#### [PASSAGE EXTRAIT]
- - -

Auteur solide, ingénieux,

Qui du théâtre êtes le maître,

Vous qui fîtes le Glorieux,

Il ne tiendra qu’à vous de l’être ;

Je le serai, j’en suis tenté,

Si mardi ma table s’honore

D’un convive si souhaité ;

Mais je sentirai plus encore

De plaisir que de vanité.

 

 

Venez donc, mon illustre ami, mardi à trois heures ; vous trouverez quelques académiciens, nos confrères ; mais vous n’en trouverez point qui soit plus votre partisan et votre ami que moi. Madame Denis dispute avec moi, je l’avoue, à qui vous estime davantage ; venez  juger cette querelle. Savez-vous bien que vous devriez apporter votre pièce nouvelle ? Vous nous donneriez les prémices des plaisirs que le public attend. L’abbé du Resnel ne va point aux spectacles, et il est très bon juge ; ma nièce mérite cette faveur par le goût extrême qu’elle a pour tout ce qui vient de vous ; et moi, qui vous ai sacrifié Oreste de si bon cœur, moi qui, depuis si longtemps, suis votre enthousiaste déclaré, ne mérité-je rien ? A mardi, à trois heures, mon cher Térence.

- - -

#### [INFORMATIONS EXTRAITES]
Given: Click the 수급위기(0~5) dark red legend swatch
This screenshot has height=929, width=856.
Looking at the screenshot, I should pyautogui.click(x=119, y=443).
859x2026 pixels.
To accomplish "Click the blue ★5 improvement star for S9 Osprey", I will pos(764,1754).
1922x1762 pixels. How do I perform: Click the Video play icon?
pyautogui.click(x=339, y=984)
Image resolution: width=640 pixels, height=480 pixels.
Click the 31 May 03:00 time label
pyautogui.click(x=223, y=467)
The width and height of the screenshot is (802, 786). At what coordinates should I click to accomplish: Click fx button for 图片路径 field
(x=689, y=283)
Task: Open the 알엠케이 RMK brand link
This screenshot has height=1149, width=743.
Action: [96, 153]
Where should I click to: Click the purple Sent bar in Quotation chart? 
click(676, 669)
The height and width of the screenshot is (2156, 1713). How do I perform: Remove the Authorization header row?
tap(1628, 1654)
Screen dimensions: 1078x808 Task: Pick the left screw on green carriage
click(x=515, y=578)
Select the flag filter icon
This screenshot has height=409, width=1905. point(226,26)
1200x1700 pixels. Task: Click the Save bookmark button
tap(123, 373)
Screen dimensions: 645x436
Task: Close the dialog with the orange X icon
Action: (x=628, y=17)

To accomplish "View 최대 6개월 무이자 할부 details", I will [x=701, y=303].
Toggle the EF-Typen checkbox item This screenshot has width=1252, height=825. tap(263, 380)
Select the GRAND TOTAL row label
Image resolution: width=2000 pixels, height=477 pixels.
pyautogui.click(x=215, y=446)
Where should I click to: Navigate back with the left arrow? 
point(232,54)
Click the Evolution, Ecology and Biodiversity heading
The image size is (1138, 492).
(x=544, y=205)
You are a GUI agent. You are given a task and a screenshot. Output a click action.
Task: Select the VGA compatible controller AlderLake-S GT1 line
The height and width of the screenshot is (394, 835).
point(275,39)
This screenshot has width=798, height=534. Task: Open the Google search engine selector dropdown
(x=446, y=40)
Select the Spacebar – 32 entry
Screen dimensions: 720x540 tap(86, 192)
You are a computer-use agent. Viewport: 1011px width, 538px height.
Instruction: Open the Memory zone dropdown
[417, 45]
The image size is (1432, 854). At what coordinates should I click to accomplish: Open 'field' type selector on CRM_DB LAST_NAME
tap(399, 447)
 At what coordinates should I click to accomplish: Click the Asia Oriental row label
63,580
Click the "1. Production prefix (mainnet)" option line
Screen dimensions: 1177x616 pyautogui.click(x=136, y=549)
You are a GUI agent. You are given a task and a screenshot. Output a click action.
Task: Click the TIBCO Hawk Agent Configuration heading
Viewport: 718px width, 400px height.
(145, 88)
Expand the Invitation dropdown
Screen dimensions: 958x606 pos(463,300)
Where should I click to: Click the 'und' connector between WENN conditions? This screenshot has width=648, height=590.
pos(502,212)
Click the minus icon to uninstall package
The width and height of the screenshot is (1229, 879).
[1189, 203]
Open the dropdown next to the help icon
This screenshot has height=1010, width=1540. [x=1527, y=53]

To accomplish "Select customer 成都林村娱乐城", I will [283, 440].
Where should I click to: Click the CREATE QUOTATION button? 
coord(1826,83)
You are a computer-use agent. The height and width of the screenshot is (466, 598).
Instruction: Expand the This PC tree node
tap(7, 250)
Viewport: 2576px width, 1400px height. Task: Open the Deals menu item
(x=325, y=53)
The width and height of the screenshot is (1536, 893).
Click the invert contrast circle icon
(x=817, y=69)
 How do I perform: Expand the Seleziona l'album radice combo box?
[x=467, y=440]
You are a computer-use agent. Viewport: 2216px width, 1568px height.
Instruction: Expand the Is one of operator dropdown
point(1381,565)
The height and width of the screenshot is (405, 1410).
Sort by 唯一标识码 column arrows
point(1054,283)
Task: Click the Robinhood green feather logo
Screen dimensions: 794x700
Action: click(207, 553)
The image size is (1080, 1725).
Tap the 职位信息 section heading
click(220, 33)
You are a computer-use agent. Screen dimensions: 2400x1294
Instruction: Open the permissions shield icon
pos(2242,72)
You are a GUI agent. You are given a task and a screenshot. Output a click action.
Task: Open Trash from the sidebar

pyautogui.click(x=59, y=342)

- - -

Mettez à jour la lettre d'invitation en recopiant le passage qui commence à « De plaisir que » et se termine à « mon cher Térence. ». Remplacez-y « trois heures » par « quatre heures ».

#### [RÉPONSE À L'EXERCICE]
De plaisir que de vanité.

 

 

Venez donc, mon illustre ami, mardi à quatre heures ; vous trouverez quelques académiciens, nos confrères ; mais vous n’en trouverez point qui soit plus votre partisan et votre ami que moi. Madame Denis dispute avec moi, je l’avoue, à qui vous estime davantage ; venez  juger cette querelle. Savez-vous bien que vous devriez apporter votre pièce nouvelle ? Vous nous donneriez les prémices des plaisirs que le public attend. L’abbé du Resnel ne va point aux spectacles, et il est très bon juge ; ma nièce mérite cette faveur par le goût extrême qu’elle a pour tout ce qui vient de vous ; et moi, qui vous ai sacrifié Oreste de si bon cœur, moi qui, depuis si longtemps, suis votre enthousiaste déclaré, ne mérité-je rien ? A mardi, à quatre heures, mon cher Térence.